**AIM OF THE TASK**:
Reproduce the records below from the line with "Given: Select the hand pan tool" to the line with "Action: (x=352, y=365)", including both of those lines, and copy nothing outside that range.

**RECORDED INFORMATION**:
+--

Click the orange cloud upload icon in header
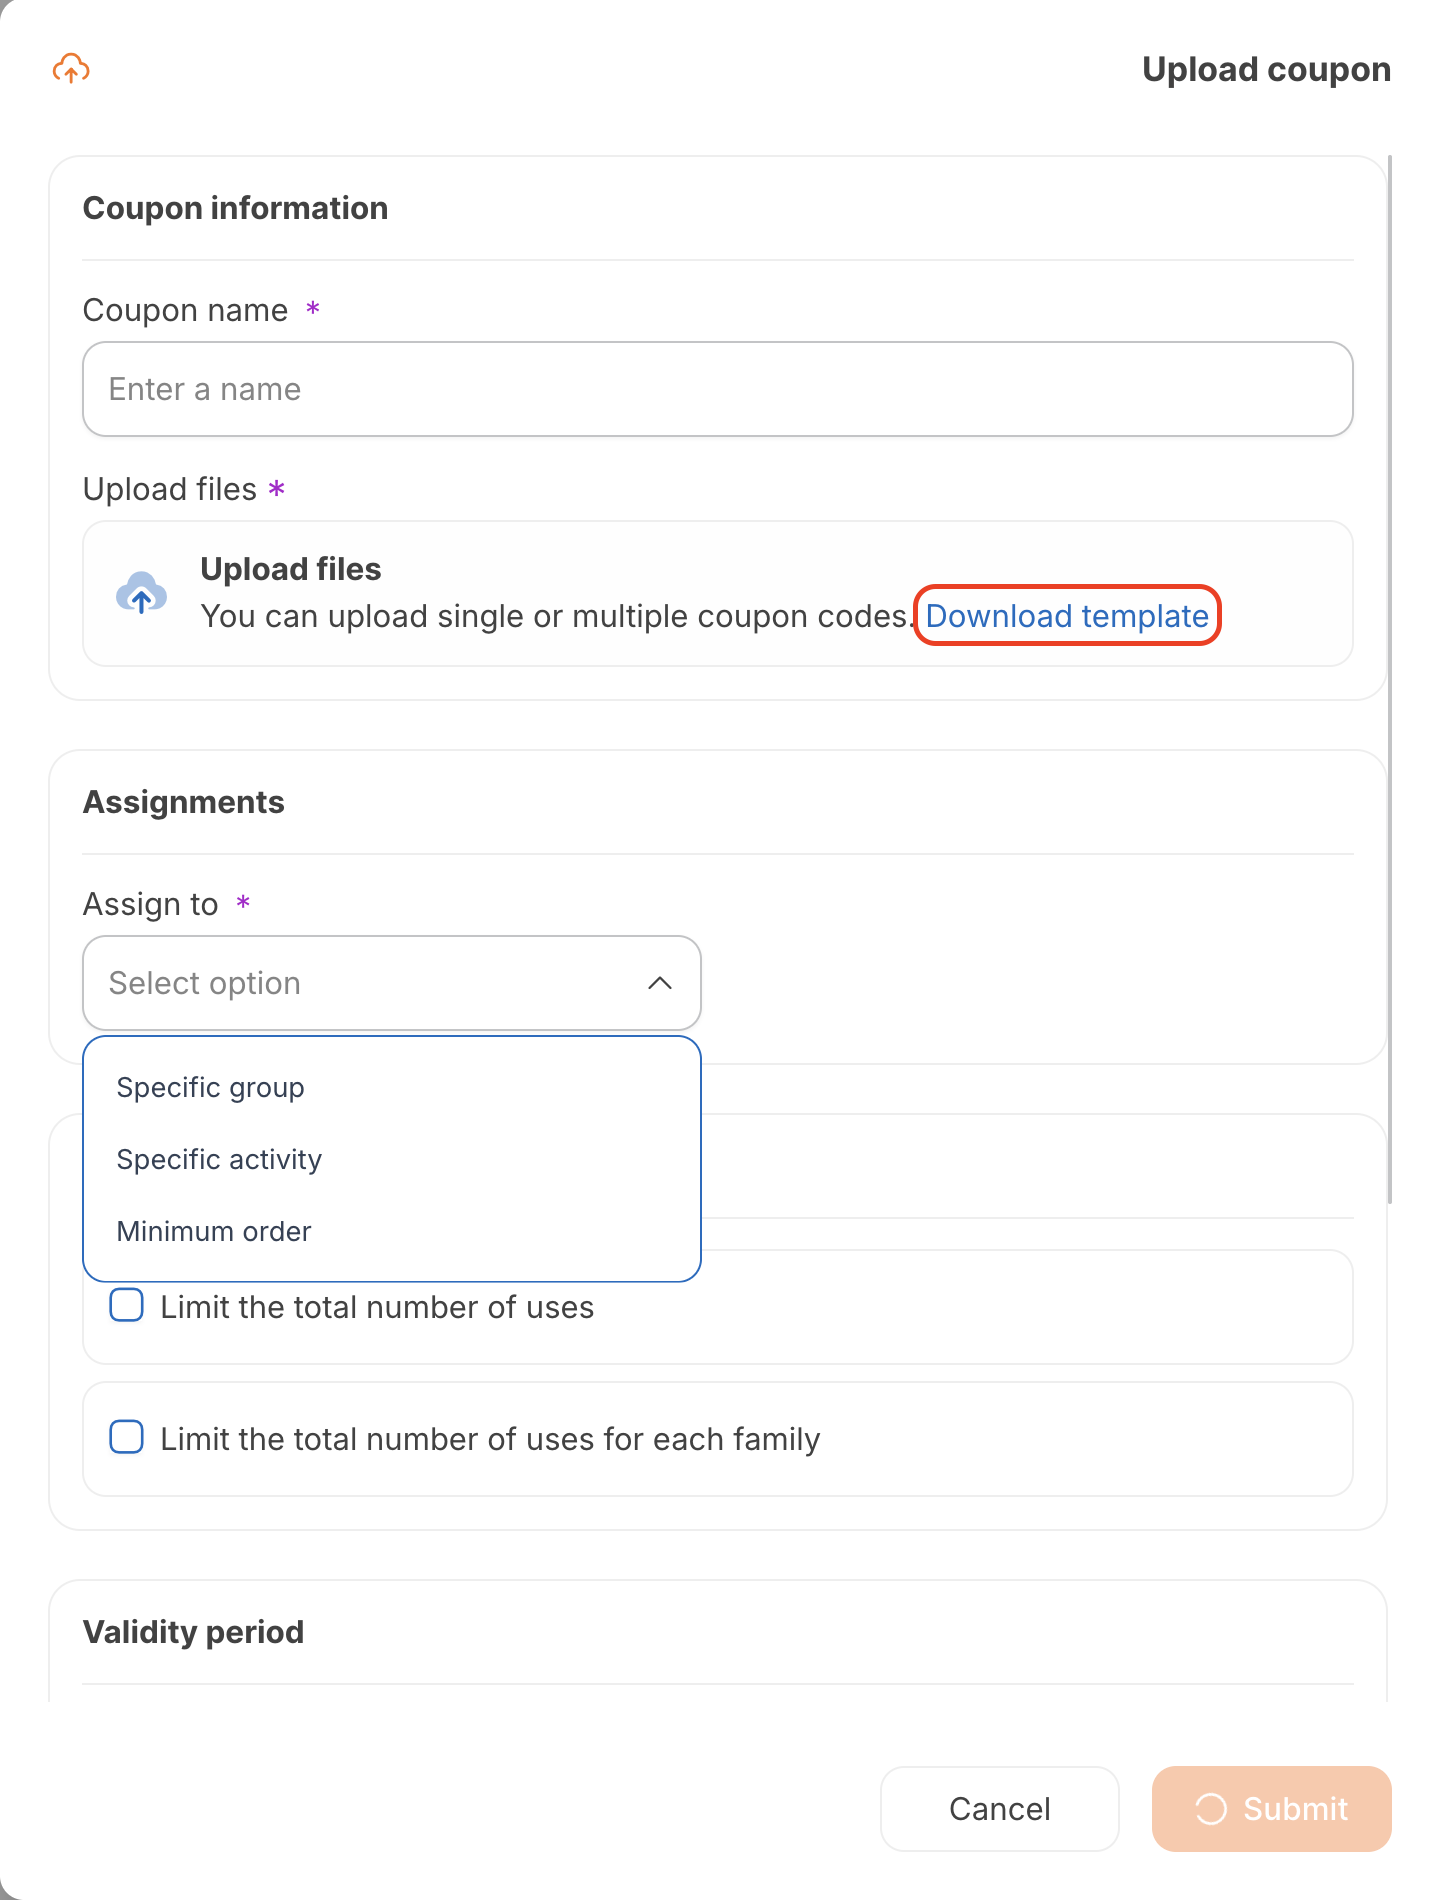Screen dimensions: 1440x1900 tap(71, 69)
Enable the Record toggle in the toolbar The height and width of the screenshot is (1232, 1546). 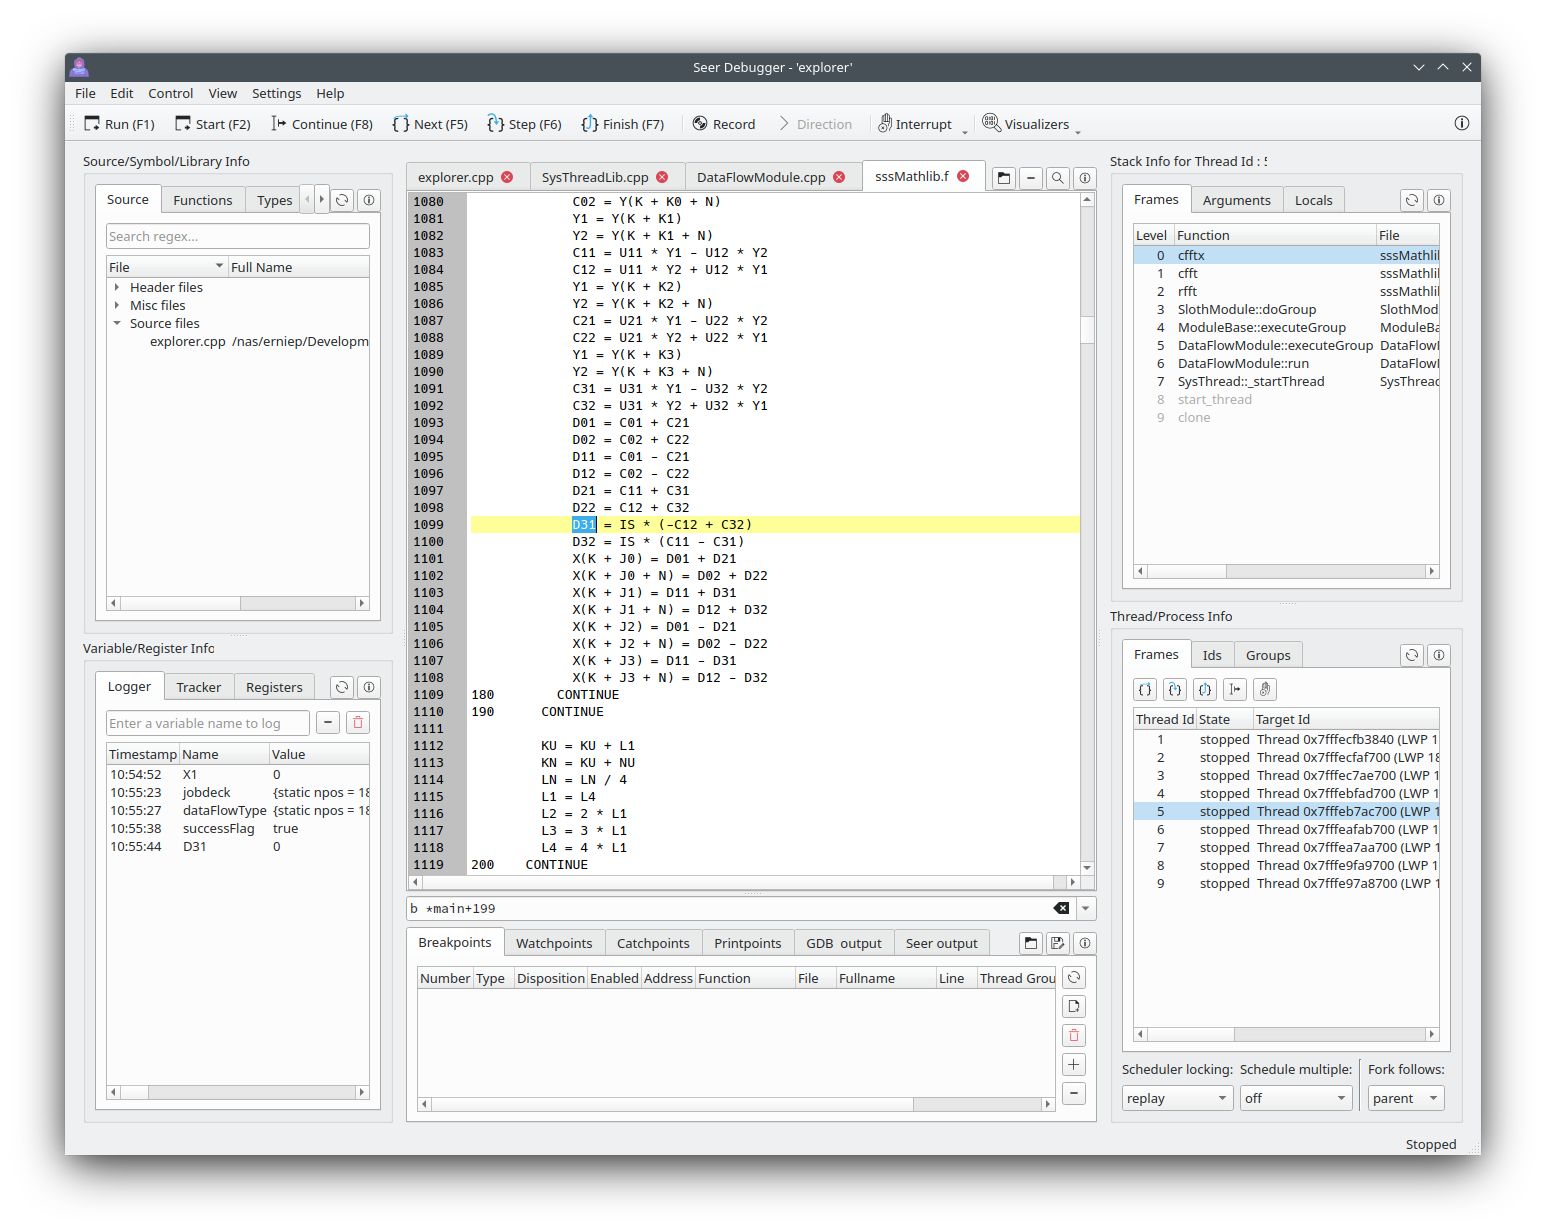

+--

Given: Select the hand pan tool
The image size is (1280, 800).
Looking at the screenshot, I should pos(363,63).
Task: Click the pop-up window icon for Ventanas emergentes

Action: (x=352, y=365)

+--

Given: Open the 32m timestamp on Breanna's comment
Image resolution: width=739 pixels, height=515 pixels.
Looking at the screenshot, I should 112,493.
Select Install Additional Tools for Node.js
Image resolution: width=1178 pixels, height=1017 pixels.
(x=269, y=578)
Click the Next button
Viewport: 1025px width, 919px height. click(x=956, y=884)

+--

**FINISHED EXERCISE**:
Given: Select the hand pan tool
The image size is (1280, 800).
Looking at the screenshot, I should pos(363,63).
Task: Click the pop-up window icon for Ventanas emergentes

Action: (x=352, y=365)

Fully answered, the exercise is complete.